BMW has issued a precautionary recall for 1.6 million vehicles worldwide for the same defective Takata air bags that have been plaguing automakers.
The company is not aware of any crashes or injuries related to the air bag inflators in BMW vehicles, Bloomberg News reported. The faulty parts come from the Japanese supplier Takata and have been connected with recalls from Toyota, Honda and Nissan, which together called for repairs on more than 5 million cars last month.
BMW is recalling 3-Series models built from May 1999 to August 2006, expanding a recall from the middle of last year for 240,000 cars produced from 2001 to 2003. The automaker will cover the cost of repairs and termed the recall a "voluntary precautionary measure," according to TIME.
The 2013 recall was also for problematic Takata air bags, which have been known to explode.
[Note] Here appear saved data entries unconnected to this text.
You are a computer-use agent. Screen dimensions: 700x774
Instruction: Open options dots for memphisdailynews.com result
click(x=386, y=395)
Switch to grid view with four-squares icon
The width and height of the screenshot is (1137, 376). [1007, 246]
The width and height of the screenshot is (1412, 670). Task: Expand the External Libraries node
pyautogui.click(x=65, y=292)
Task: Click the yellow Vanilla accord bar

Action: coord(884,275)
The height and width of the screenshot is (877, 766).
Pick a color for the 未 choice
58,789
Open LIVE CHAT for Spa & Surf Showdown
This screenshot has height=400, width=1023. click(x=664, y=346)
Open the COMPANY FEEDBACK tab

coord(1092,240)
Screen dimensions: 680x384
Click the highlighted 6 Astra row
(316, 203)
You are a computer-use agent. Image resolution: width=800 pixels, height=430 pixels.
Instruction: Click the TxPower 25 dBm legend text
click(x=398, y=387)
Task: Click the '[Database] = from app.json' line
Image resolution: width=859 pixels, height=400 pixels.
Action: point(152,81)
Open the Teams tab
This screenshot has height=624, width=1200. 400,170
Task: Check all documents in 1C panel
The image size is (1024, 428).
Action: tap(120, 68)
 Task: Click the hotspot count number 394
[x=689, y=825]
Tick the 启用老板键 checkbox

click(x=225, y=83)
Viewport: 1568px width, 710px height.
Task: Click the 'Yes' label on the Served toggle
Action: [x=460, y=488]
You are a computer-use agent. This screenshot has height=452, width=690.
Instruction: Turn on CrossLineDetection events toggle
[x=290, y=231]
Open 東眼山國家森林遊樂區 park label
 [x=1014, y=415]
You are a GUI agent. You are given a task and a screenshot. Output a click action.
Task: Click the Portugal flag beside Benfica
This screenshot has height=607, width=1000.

Last April, the National Highway Traffic Safety Administration described the risk by saying "the inflater could rupture with metal fragments striking and potentially seriously injuring the passenger seat occupant or other occupants," according to The Wall Street Journal.
In June, the total number of vehicles recalled for the problem reached at least 10.5 million vehicles in the last five years.
BMW began looking into the issue a few weeks ago, inspecting cars to see if they contained the faulty component. Around a third of the recalled vehicles are in the U.S.
While the company has had issues locating the faulty airbags due to bad recordkeeping, Takata believes that the problematic airbags were supplied for BMW, Chrysler, Ford, Honda, Mazda, Nissan and Toyota vehicles sold in the U.S.